2.4 實時熒光RT-PCR 特異性試驗結果 以SVV、SVDV、VSV-IND、VSV-NJ、FMDV、CSFV 和PRRSV等核酸為模板進行實時熒光RT-PCR 特異性檢測。結果顯示,以SVV 核酸為模板的反應孔收集到FAM熒光信號,出現典型的擴增曲線,而其他核酸模板和空白對照都未出現擴增曲線(見中插彩版圖2),表明該方法特異性強,能準確檢測SVV 核酸,與其他病原無交叉反應。

圖1 普通RT-PCR 擴增結果

圖2 實時熒光RT-PCR 特異性檢測結果

2.5 實時熒光RT-PCR 靈敏度試驗結果 測得所提取核酸濃度為0.72 μg/mL。用DEPC 水將SVV核酸做10 × 系列稀釋(100～10-6)進行實時熒光RT-PCR 試驗,最低可以檢測到本試驗所抽提核酸10-4稀釋度(見中插彩版圖3),對應的核酸濃度為7.2 ×10-5μg/mL。

圖3 實時熒光RT-PCR 靈敏度檢測結果

2.6 實時熒光RT-PCR 重復性試驗 取10-1～10-3稀釋的共3 個濃度的SVV 核酸模板分別進行批內和批間重復性試驗。根據Ct值計算出批內變異系數(CV)0.93%～ 2.47%,批間變異系數(CV)1.25%～2.76%,表明該方法重復性良好(見表2)。

表2 不同SVV 核酸濃度的重復性試驗

2.7 臨床樣品的檢測 為驗證本研究建立的檢測方法的臨床應用價值,用所建立的實時熒光RT-PCR 法對從華南一些豬場收集和企業或養殖場送檢的病豬內臟(32 份)、水皰液(13 份)、口腔拭子(54)、糞便樣品(17 份)等共計116 份臨床樣品進行檢測,并以SVV 核酸作為陽性對照。檢測結果顯示,7 份臨床樣品出現擴增曲線,其中內臟5 份,水泡液2 份,與普通RT-PCR 法檢測結果一致。

3 討論

SVV 是近年來新發現的病毒之一。雖然現有資料顯示SVV 不具備FMDV 的危害性,大多數成年豬感染后預后良好,未引起嚴重的公共衛生后果和經濟損失。但SVV 感染的臨床癥狀類似于FMDV、SVDV、VSV 等其他幾種水皰性疾病的病毒感染,使得感染豬只的上市存在重大的風險和隱患,也使疫病針對性防控帶來困難。近年來SVV 在巴西、美國和我國幾乎同時發生,說明有進一步擴大和暴發的可能,且局部地區傳播速度快,仔豬致死率較高,其潛在影響是不可估量的,不得不引起足夠的重視。我國現已有4 個省份部分豬場感染SVV 的報道[6-9],尚不知其他地區是否也存在SVV 感染情況,一旦大規模暴發可能會給我國養殖業帶來嚴重的經濟損失。因此,我國農業部制定的《2018 年獸醫工作要點》中就明確提出做好塞內卡病毒病等新傳入疫病的防治工作[14]。另外,我國每年都會進口大量冷凍豬肉,種豬及其遺傳物質(胚胎、精液)進口數量也較大。為防止該病的新病毒株從國外傳入我國,必須盡快研究建立快速檢測和鑒別方法。

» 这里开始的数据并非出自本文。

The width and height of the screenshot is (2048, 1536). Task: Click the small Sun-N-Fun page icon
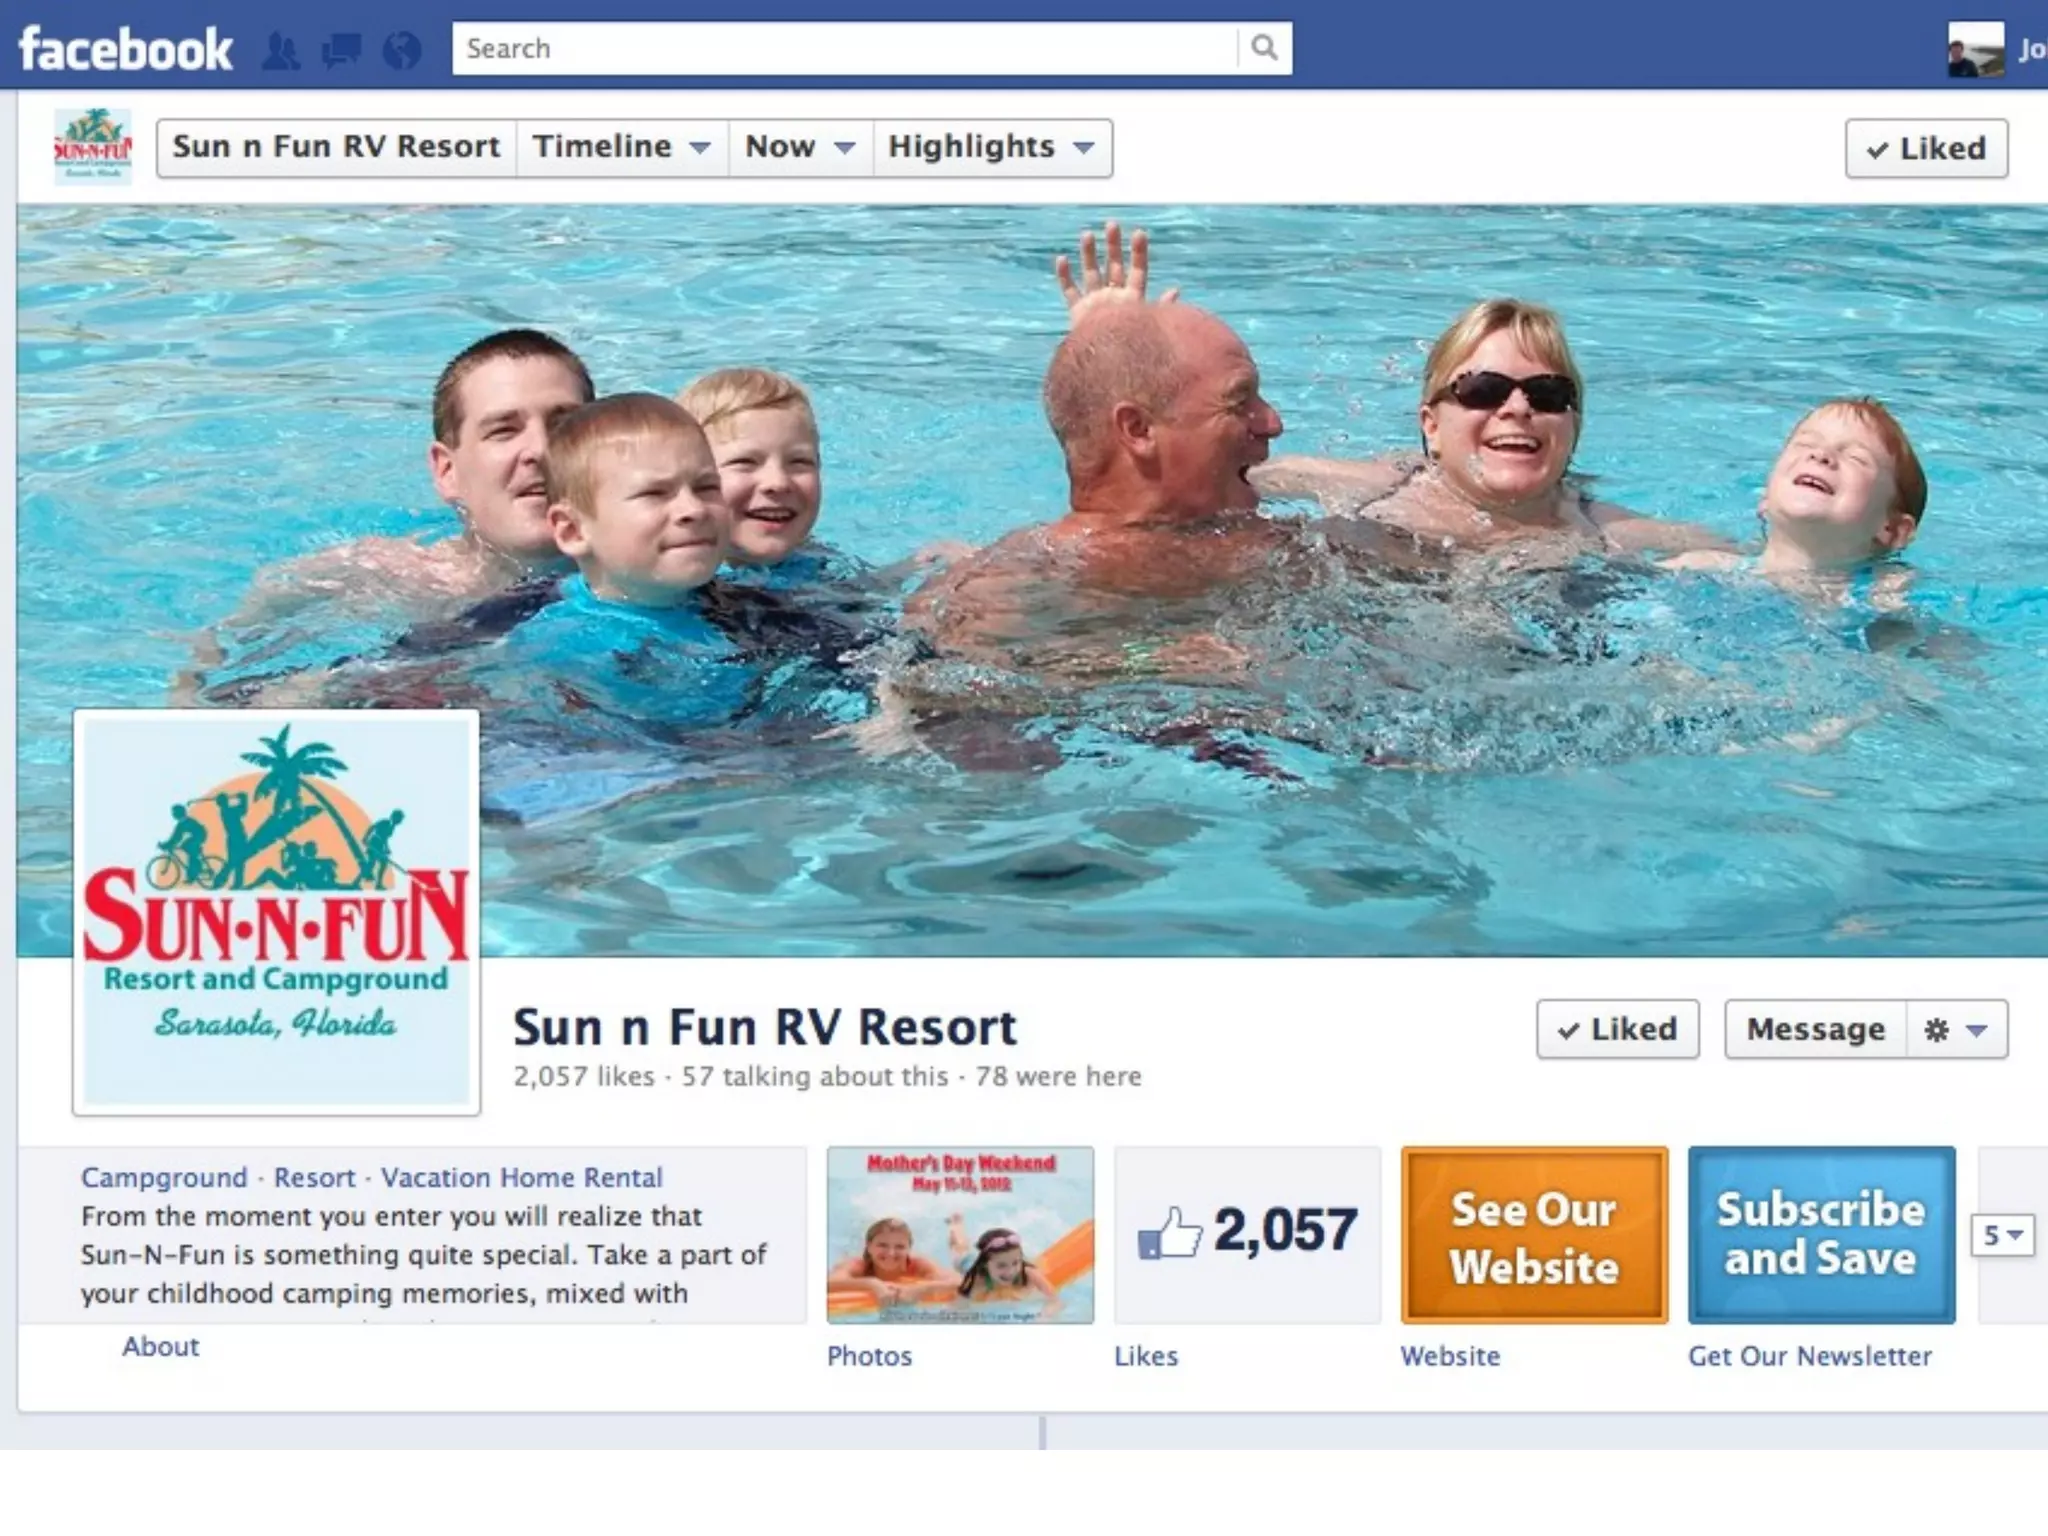coord(92,146)
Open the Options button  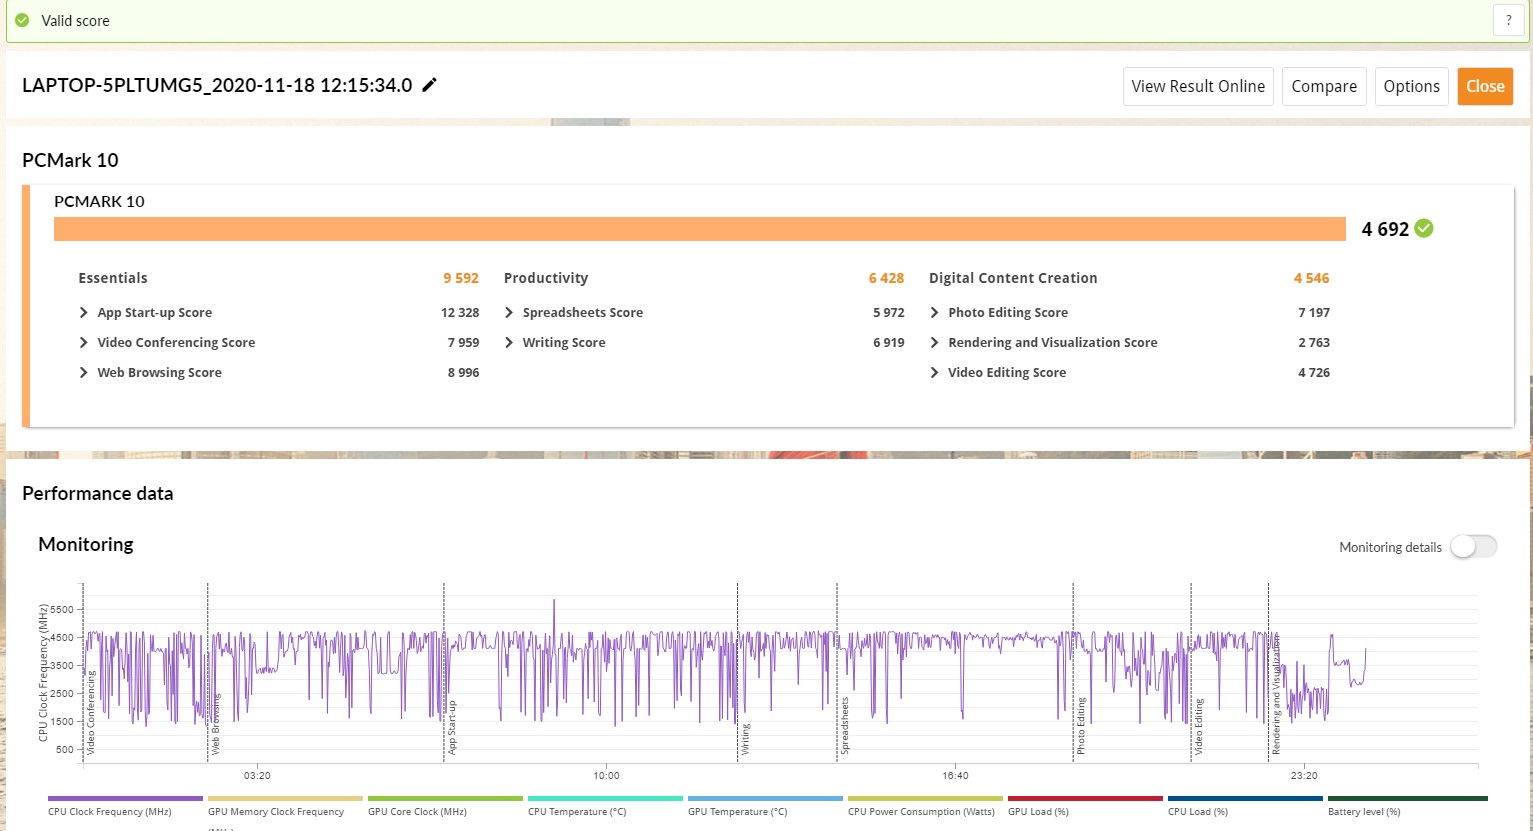(1411, 86)
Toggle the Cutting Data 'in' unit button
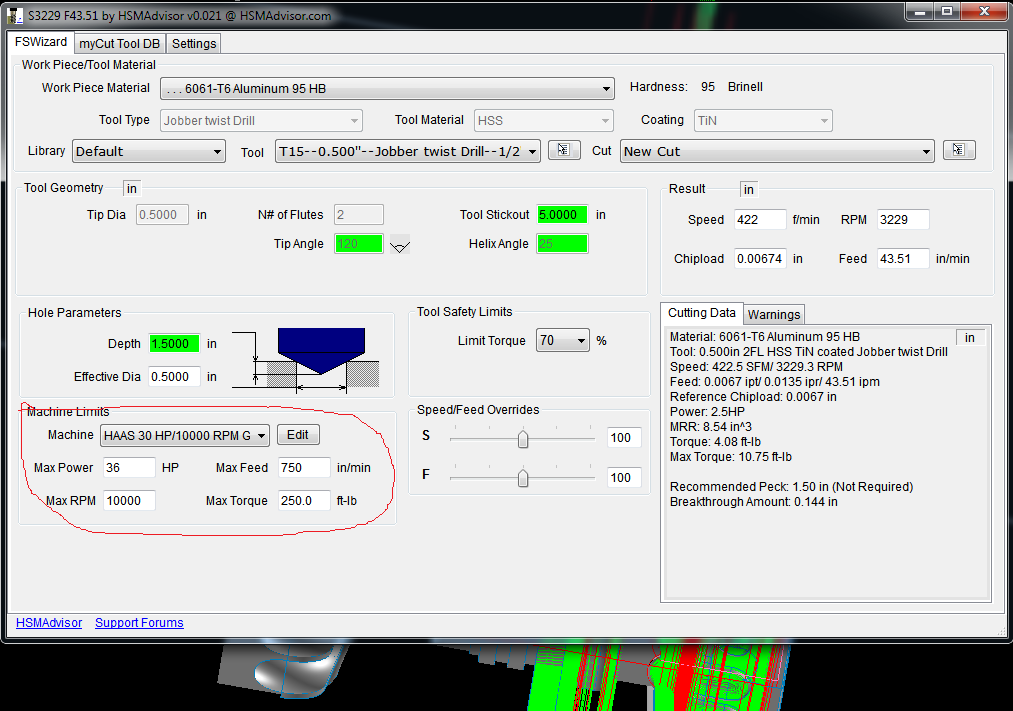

本研究針對3D 和VP1 基因片段較保守區,設計并通過大量試驗篩選出特異敏感的普通RT-PCR引物和實時熒光RT-PCR 引物探針,建立了檢測SVV 的普通RT-PCR 和實時熒光RT-PCR 法。試驗過程中考慮到利用體外轉錄的RNA 作為標準品,無法真實反應逆轉錄過程,且制備過程中產生的DNA殘留難以去除,因此本試驗利用滅活病毒作為陽性品可以有效監控病毒核酸檢測的全過程,以確保檢測結果的準確。通過對116 份臨床樣品進行檢測,并以SVV 核酸作為陽性對照,檢測結果顯示7 份臨床樣品出現擴增曲線,與普通RT-PCR 法檢測結果一致。本研究建立的SVV 實時熒光RT-PCR 快速檢測方法具有較高的推廣應用價值,可用于SVV的快速檢測,對塞內卡病毒病的防控具有重要的意義。